◆ **WORK TO BE COMPLETED**
Between the lines holding "Identify the location of status-time: 下午5:44." and "center [674, 448].", inclusive, replace "Identify" with "Find" and reproduce only those lines, with everything else left unchanged.

Stored data entries
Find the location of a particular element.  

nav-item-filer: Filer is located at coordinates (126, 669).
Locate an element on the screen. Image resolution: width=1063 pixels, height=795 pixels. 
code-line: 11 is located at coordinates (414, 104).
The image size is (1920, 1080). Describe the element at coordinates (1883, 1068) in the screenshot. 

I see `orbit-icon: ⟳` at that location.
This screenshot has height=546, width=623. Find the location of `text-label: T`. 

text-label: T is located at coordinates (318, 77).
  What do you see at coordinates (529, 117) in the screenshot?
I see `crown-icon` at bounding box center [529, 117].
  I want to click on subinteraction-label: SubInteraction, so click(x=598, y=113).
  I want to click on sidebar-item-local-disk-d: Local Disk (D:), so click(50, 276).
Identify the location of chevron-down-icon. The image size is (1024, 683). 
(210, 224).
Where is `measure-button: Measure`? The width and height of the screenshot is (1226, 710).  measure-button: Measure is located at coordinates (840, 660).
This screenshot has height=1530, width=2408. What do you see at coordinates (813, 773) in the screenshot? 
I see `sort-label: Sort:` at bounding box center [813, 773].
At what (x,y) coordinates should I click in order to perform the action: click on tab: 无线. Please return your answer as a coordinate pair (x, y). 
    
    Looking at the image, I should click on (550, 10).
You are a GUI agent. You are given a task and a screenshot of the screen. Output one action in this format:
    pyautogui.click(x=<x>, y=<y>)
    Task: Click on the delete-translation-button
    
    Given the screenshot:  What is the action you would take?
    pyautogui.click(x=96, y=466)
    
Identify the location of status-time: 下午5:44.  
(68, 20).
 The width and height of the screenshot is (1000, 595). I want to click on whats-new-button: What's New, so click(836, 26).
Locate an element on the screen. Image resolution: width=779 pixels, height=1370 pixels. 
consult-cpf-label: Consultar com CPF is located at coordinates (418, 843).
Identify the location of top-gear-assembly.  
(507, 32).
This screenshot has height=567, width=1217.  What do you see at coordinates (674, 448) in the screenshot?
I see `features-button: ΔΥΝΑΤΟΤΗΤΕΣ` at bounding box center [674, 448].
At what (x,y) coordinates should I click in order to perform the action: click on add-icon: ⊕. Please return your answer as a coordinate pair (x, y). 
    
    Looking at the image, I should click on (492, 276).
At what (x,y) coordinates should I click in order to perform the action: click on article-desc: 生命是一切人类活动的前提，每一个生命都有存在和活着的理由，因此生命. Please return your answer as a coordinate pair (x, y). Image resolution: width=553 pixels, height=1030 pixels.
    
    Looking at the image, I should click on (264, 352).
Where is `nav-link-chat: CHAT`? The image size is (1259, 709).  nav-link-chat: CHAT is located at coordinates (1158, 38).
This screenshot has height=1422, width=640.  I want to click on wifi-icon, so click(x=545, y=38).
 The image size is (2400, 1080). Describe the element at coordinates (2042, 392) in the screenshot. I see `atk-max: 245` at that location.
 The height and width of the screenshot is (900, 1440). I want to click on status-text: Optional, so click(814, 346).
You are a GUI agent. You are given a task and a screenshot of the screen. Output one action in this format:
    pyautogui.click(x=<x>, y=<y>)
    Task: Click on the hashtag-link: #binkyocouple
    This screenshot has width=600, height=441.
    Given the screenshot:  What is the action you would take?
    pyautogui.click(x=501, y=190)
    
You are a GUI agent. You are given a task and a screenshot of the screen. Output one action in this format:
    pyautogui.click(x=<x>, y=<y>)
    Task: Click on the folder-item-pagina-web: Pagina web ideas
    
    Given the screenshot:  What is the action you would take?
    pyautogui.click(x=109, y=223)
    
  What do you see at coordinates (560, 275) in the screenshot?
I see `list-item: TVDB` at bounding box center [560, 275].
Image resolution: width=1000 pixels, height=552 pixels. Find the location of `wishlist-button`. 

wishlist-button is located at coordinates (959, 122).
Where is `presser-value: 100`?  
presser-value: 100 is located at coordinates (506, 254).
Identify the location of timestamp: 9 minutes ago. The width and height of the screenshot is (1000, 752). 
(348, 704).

◆ **RESPONSE**
Find the location of status-time: 下午5:44.  
(68, 20).
 The width and height of the screenshot is (1000, 595). I want to click on whats-new-button: What's New, so click(836, 26).
Locate an element on the screen. Image resolution: width=779 pixels, height=1370 pixels. 
consult-cpf-label: Consultar com CPF is located at coordinates (418, 843).
Find the location of top-gear-assembly.  
(507, 32).
This screenshot has height=567, width=1217.  What do you see at coordinates (674, 448) in the screenshot?
I see `features-button: ΔΥΝΑΤΟΤΗΤΕΣ` at bounding box center [674, 448].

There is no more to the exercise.